# Directive 1
From the forum thread below, list every line of the output the poster wants to end up with.

# Selection
Replace substring by longest string in common field (awk)


Login or Register for Dates, Times and to Reply

 
Thread Tools Search this Thread
Top Forums UNIX for Beginners Questions & Answers Replace substring by longest string in common field (awk)
# 1  
Replace substring by longest string in common field (awk)

Hi,

Let's say I have a pipe-separated input like so:
Code:
name_10|A|BCCC|cat_1
name_11|B|DE|cat_2
name_10|A|BC|cat_3
name_11|B|DEEEEEE|cat_4

Using awk, for records with common field 2, I am trying to replace all the shortest substrings by the longest string in field 3.
In order to get the following (changes in bold):
Code:
name_10|A|BCCC|cat_1
name_11|B|DEEEEEE|cat_2
name_10|A|BCCC|cat_3
name_11|B|DEEEEEE|cat_4

A beginning of a code so far, but I am getting stuck:
Code:
echo -e "name_10|A|BCCC|cat_1\nname_11|B|DE|cat_2\nname_10|A|BC|cat_3\nname_11|B|DEEEEEE|cat_4" |
awk '
BEGIN{FS="|"}
{
    if(a[$2] < length($3)){
        a[$2]=$3
    }
}
END{
    for(i in a){
        print i FS a[i]
    }
}'

# 2  
Hello beca123456,

Could you please try following.

# Dataset excerpts
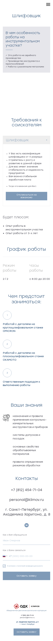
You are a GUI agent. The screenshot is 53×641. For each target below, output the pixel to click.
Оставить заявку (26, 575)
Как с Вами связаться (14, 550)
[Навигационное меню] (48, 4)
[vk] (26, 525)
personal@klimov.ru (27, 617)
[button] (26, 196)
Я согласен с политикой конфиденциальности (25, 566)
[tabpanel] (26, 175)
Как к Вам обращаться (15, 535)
...
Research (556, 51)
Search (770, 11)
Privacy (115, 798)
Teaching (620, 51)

# Directive 2
Rewrite the records above as a Markdown table with the columns n and Line, starting at the line that contains "[Навигационное меню] (48, 4)" and ending at the line that contains "Как к Вам обращаться (15, 535)". Leave out blank lines.

# Task result 1
name_10|A|BCCC|cat_1
name_11|B|DEEEEEE|cat_2
name_10|A|BCCC|cat_3
name_11|B|DEEEEEE|cat_4

# Task result 2
| n | Line |
|---|---|
| 1 | [Навигационное меню] (48, 4) |
| 2 | [vk] (26, 525) |
| 3 | personal@klimov.ru (27, 617) |
| 4 | [button] (26, 196) |
| 5 | Я согласен с политикой конфиденциальности (25, 566) |
| 6 | [tabpanel] (26, 175) |
| 7 | Как к Вам обращаться (15, 535) |